**To do**
Copy out exactly the lines from the one containing "Task: Expand all pivot rows and columns" through the end of the records, and no pictures.

____

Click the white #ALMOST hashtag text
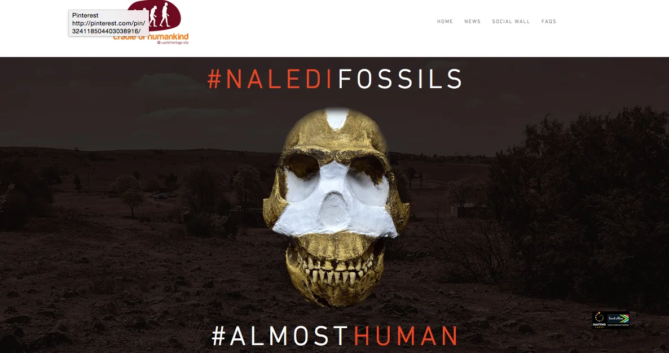 (280, 336)
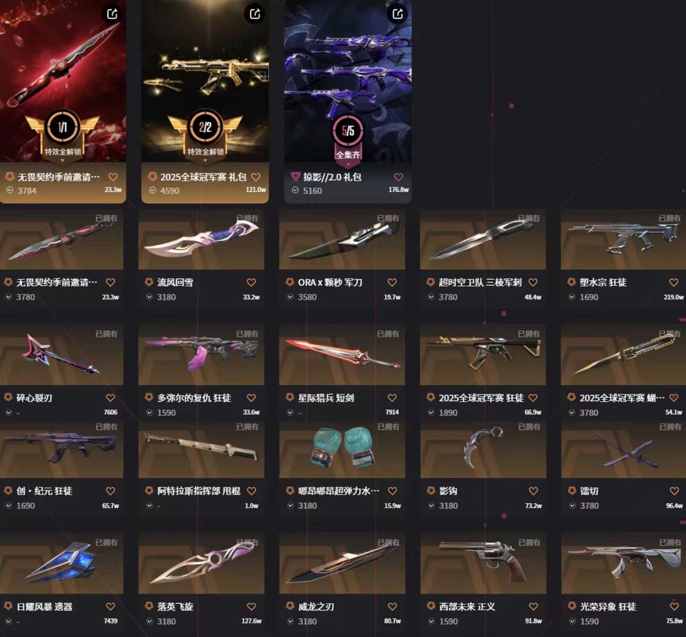
Task: Open the 塑水宗 狂徒 skin thumbnail
Action: pyautogui.click(x=624, y=240)
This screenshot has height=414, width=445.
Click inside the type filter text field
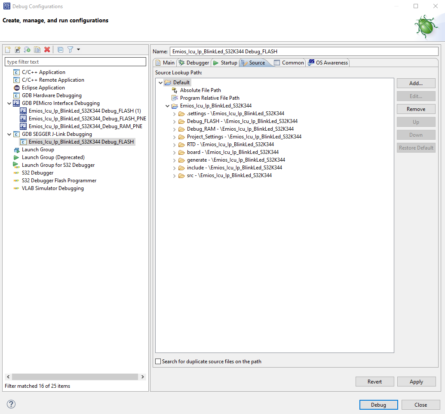click(x=75, y=61)
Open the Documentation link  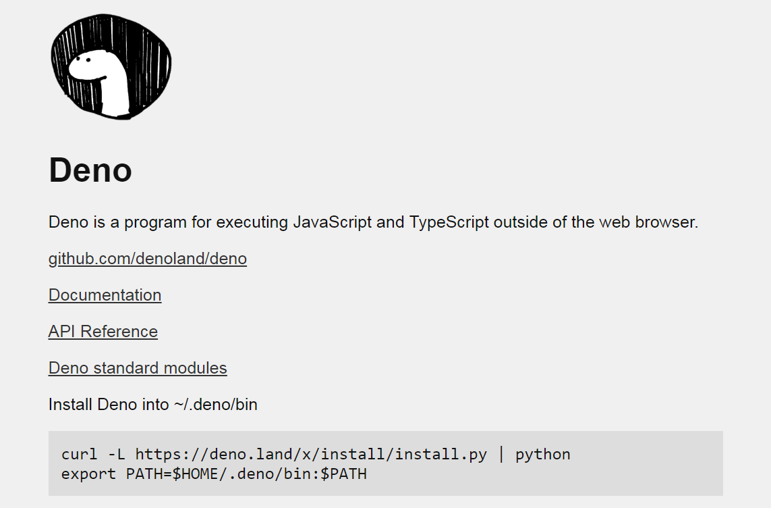pyautogui.click(x=105, y=295)
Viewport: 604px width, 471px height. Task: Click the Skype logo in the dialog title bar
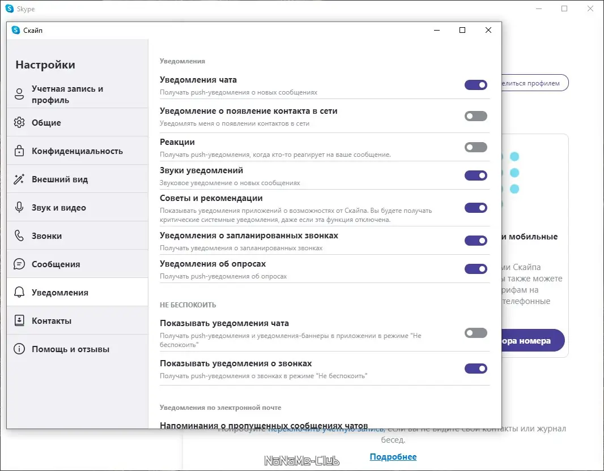pyautogui.click(x=16, y=30)
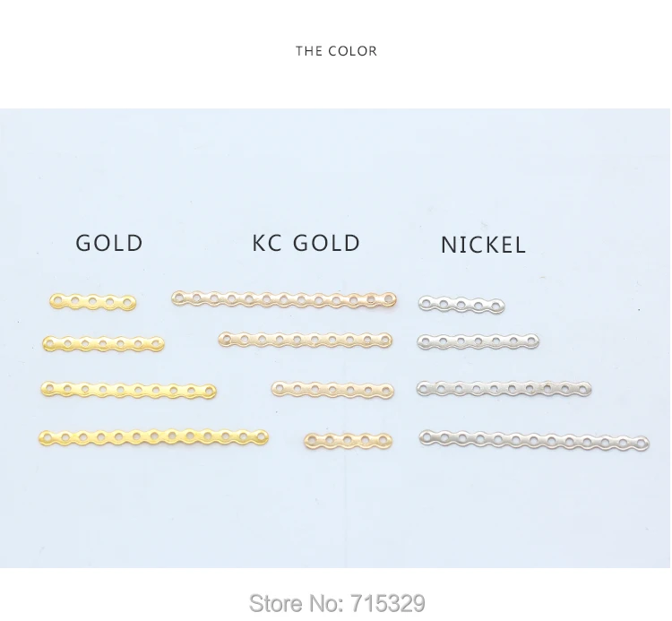Click THE COLOR heading text
The image size is (672, 621).
pyautogui.click(x=336, y=51)
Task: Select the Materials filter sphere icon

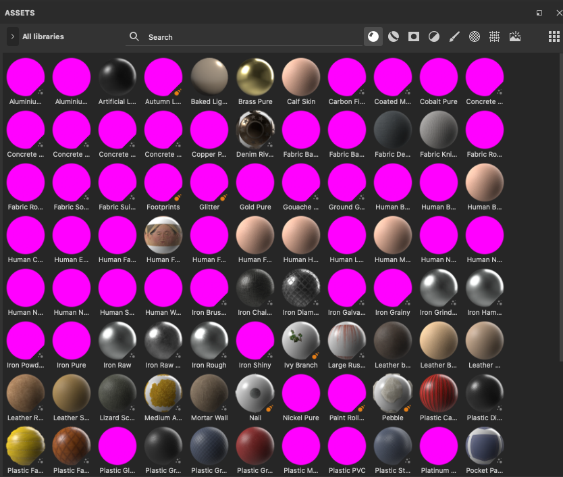Action: pyautogui.click(x=373, y=36)
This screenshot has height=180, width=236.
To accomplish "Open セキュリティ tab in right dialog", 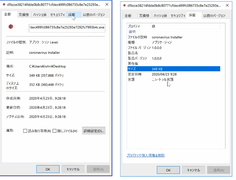I will [178, 16].
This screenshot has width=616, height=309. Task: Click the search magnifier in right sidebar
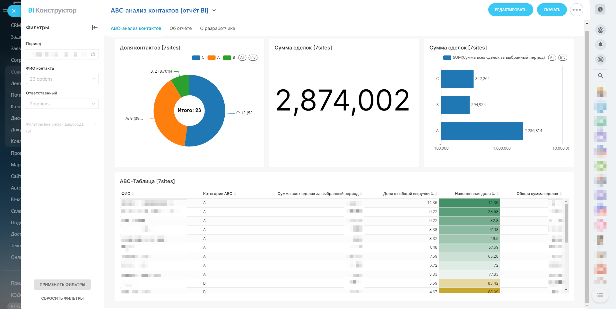(600, 76)
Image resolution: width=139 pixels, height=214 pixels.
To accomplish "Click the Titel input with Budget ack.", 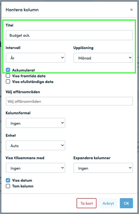I will 69,35.
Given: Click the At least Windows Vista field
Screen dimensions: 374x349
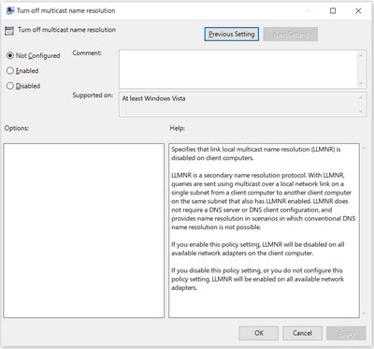Looking at the screenshot, I should [x=238, y=105].
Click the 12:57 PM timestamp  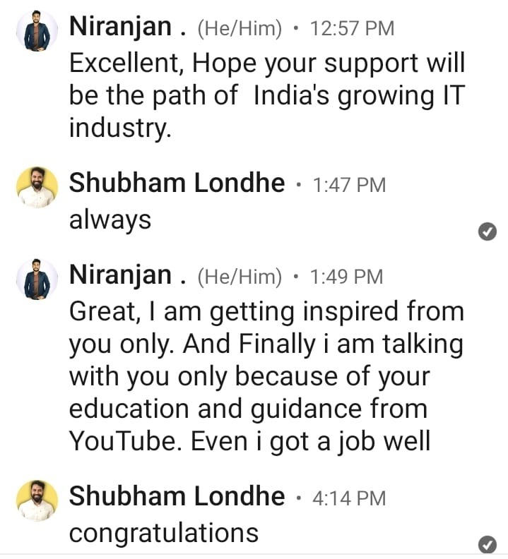coord(352,29)
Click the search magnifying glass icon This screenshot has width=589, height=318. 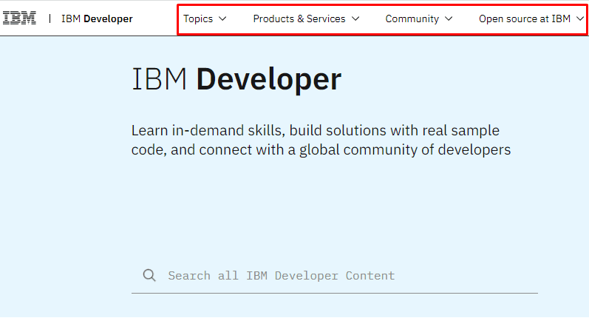[x=149, y=275]
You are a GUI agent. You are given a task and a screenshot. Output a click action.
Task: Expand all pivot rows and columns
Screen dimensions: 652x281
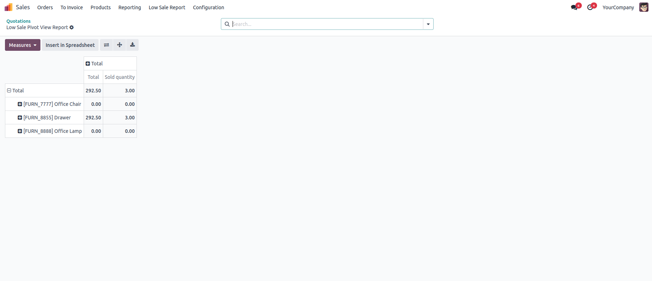(x=119, y=45)
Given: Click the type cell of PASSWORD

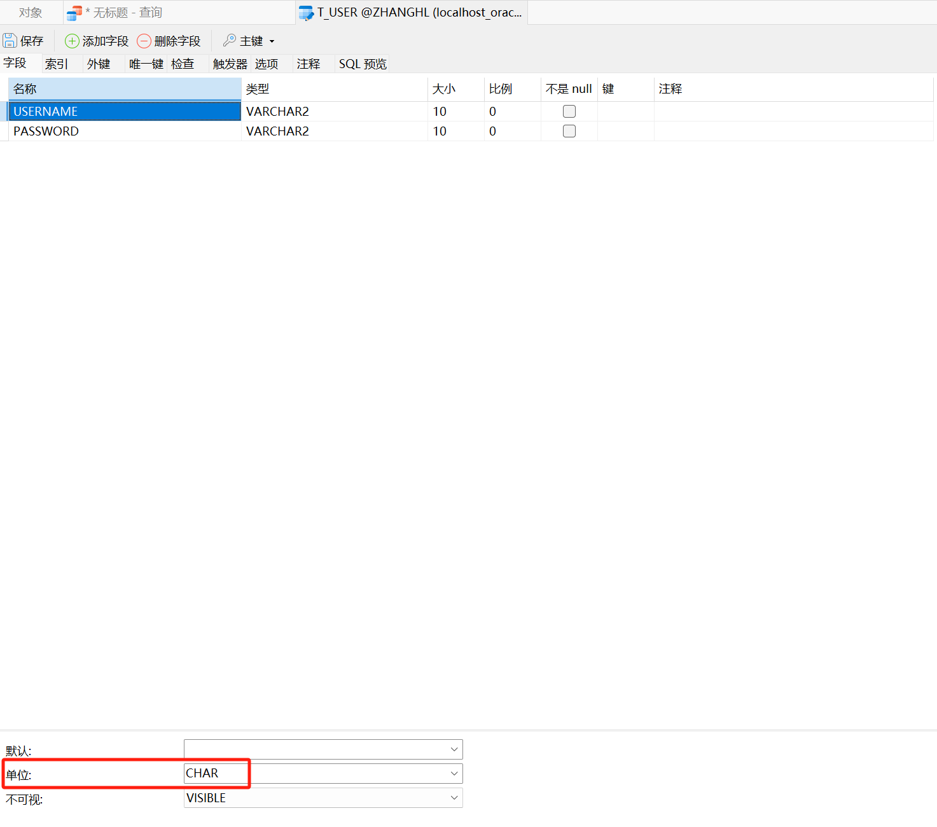Looking at the screenshot, I should point(334,131).
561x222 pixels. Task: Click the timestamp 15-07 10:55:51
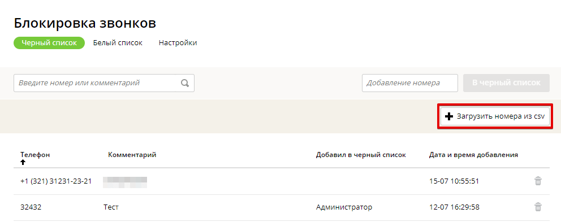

____

**Expected answer**
Task: Expand all pivot rows and columns
Screen dimensions: 652x281
(x=119, y=45)
Given: Click the type cell of PASSWORD

Looking at the screenshot, I should point(334,131).
561x222 pixels. Task: Click the timestamp 15-07 10:55:51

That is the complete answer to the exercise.